Il trauma dell’abbandono è spesso vissuto come esperienza intima e singolare. Lo hai già affrontato in opere come Kick me o Errante Eterotopico. Il tuo lavoro, esposto in un luogo di cura, sarà offerto alla collettività e alla sua fragilità. Qual è l’azione specifica che la tua opera mira a compiere in questo contesto? È un gesto di conforto, di riflessione, o forse un innesco per il dialogo?
«Non so ancora come declinerò la questione; per fortuna ho il tempo necessario da dedicarle prima della presentazione. Di certo non vuole essere un messaggio passivo: procederà per gradi, unendo i tre punti indicati, e offrirà uno spunto che ciascuno potrà reinterpretare secondo la propria sensibilità. Probabilmente il mio intervento vorrà somigliare più a un sussurro che a un urlo».
Non è la prima volta che ti confronti, sia pure in maniera trasversale con il tema della salute menatale.
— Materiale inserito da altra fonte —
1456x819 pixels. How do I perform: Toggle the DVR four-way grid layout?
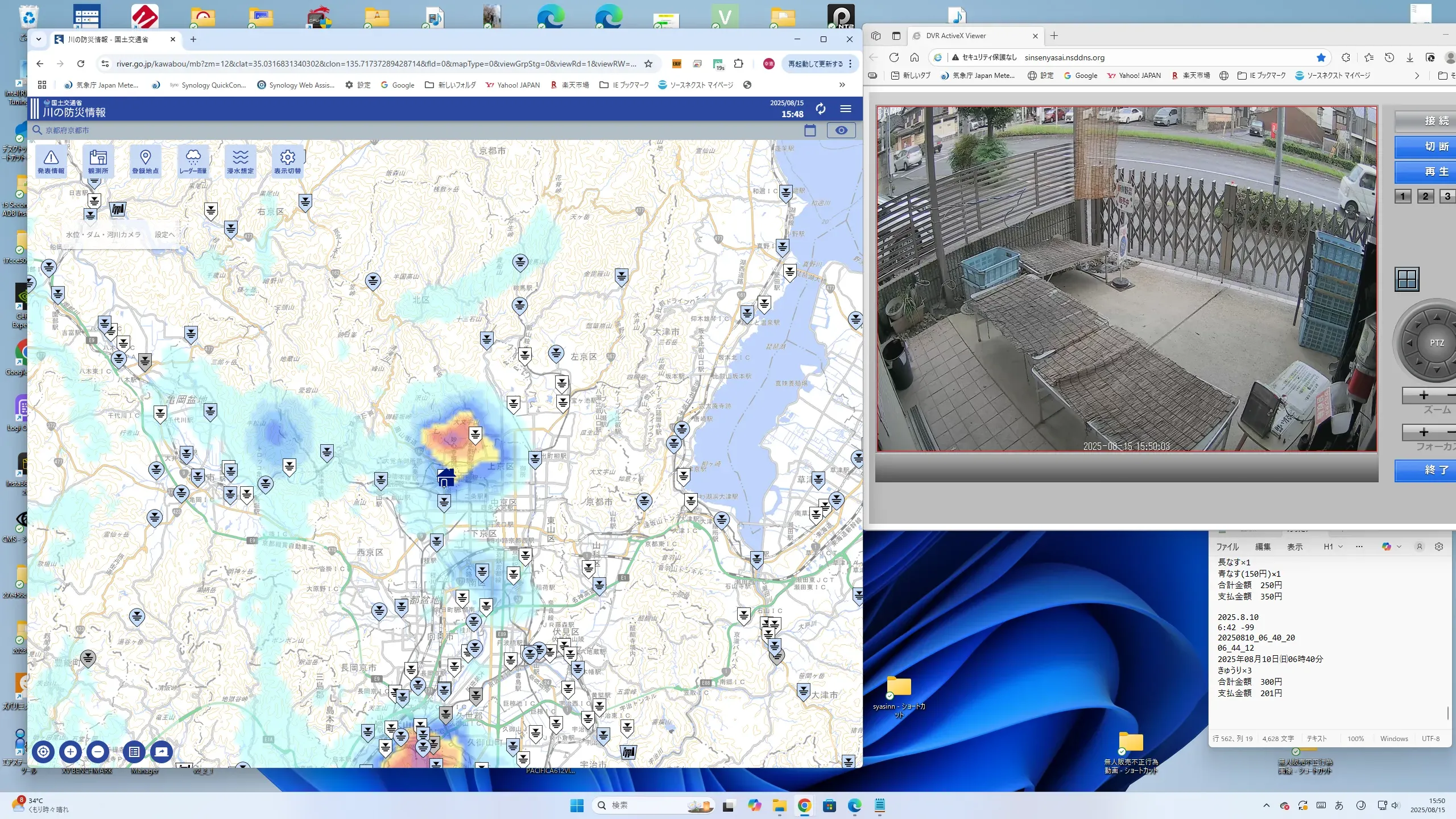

Penso al tuo recente laboratorio di ceramica ad Albissola Marina, CON AMORE, in cui hai trasformato le lettere di sfogo dei rifugiati in messaggi di speranza sull’argilla. Per 3500cm2 intendi veicolare anti-stigma diretto o tenterai di fornire al pubblico un vocabolario visivo (immagini, simboli) per affrontare, o semplicemente riconoscere, la propria esperienza interiore?
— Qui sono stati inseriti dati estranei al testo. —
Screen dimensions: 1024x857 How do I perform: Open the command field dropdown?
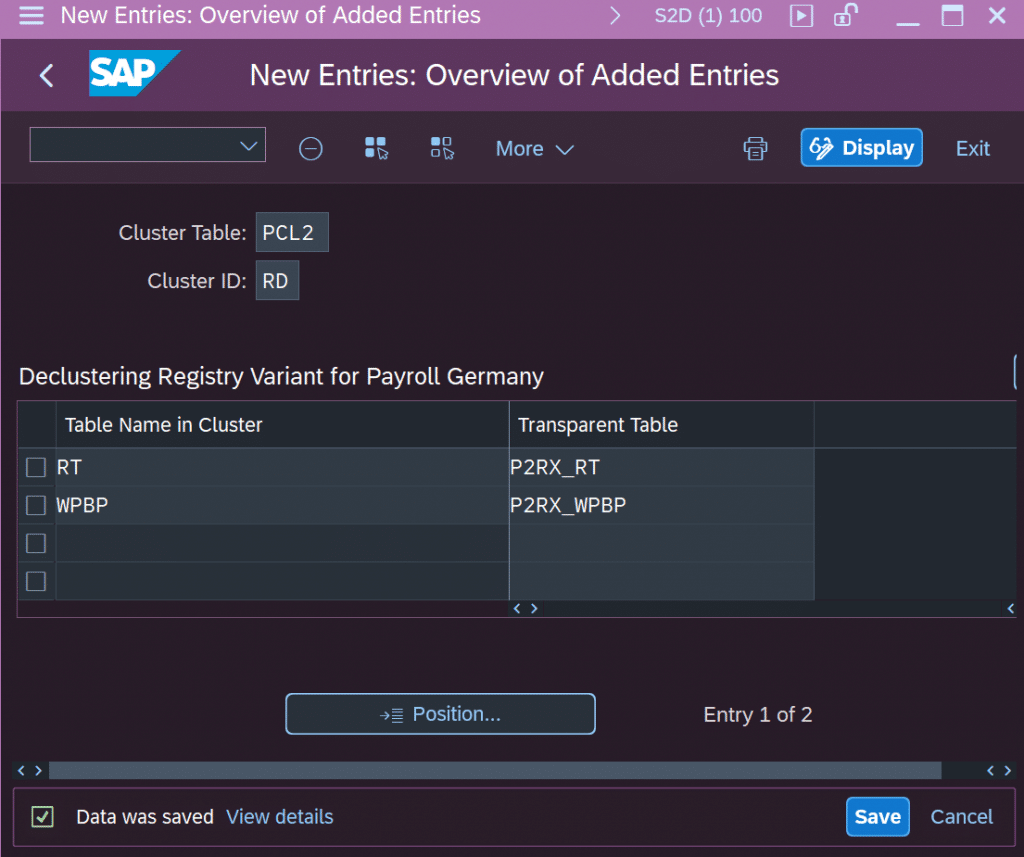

«Il mio messaggio non sarà assoluto, perchè la “verità” in contesti come questi si assottiglia e sfilaccia, non c’è una verità totalitaria nel complesso mondo della psicologia, offrirò al pubblico un poster più libero ad interpretazioni».
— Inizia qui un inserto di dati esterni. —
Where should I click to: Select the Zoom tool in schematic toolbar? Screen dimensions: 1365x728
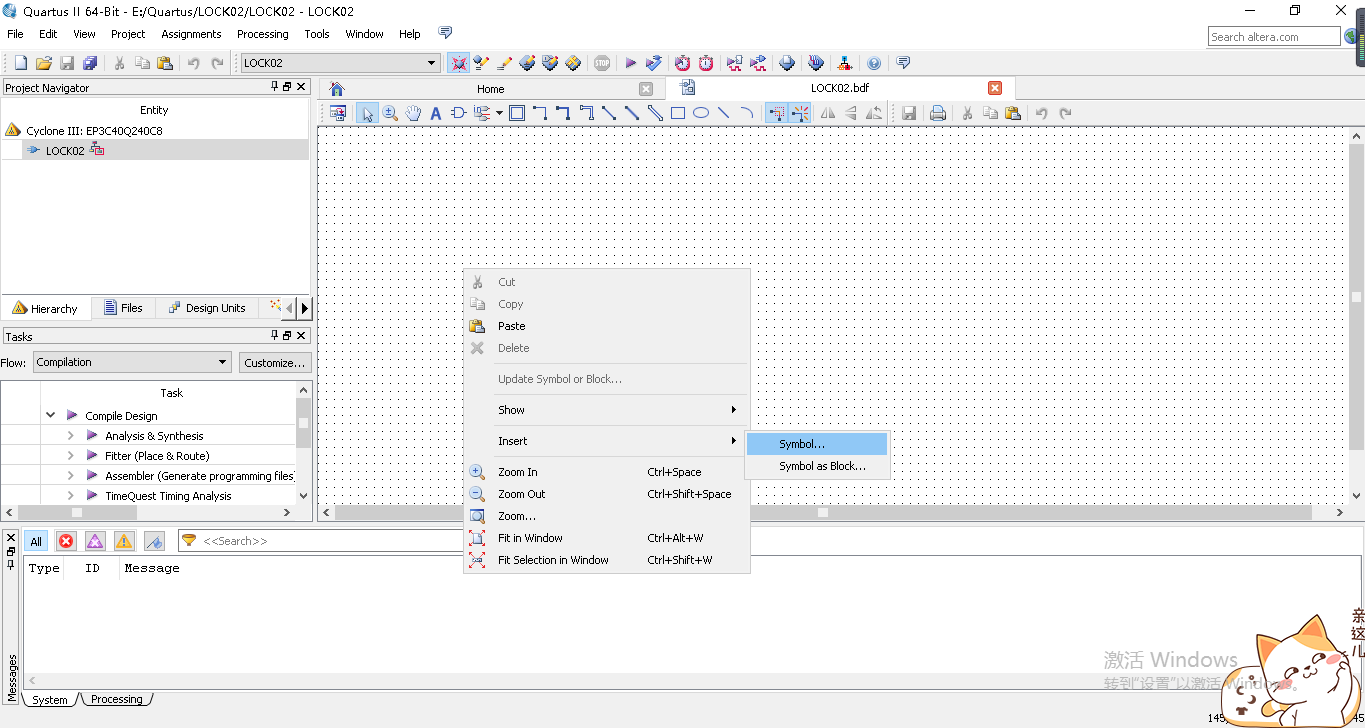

Come si relaziona la tua ricerca con il contesto in cui sarà collocato il manifesto? Vedi questo spazio come un nuovo orizzonte o una camera di risonanza per il tuo lavoro?
«Riconosco il profondo valore di questo progetto: si inserisce con delicatezza in un contesto al tempo stesso fragile e brusco. Ogni esperienza al di fuori della galleria rappresenta una cassa di risonanza e una fonte di nuovi stimoli, a patto di saper ascoltare i luoghi che la accolgono. Lo scambio è reciproco: spazio e opera si nutrono a vicenda. In definitiva, è al contempo un nuovo orizzonte e una camera di risonanza».
Infine, ritieni che questo tipo di intervento, che pone l’arte in dialogo diretto con contesti di vulnerabilità sociale, possa diventare una linea di ricerca prioritaria per il suo futuro artistico?
«Lo considero importante. Non so se in futuro diventerà una linea prioritaria, ma certamente terrò in considerazione opportunità simili: parlano a un pubblico autentico, senza fronzoli. Mi gratifica tanto quanto esporre in un museo sapere che una persona, attraversando un momento di fragilità, scelga di custodire un mio poster come monito».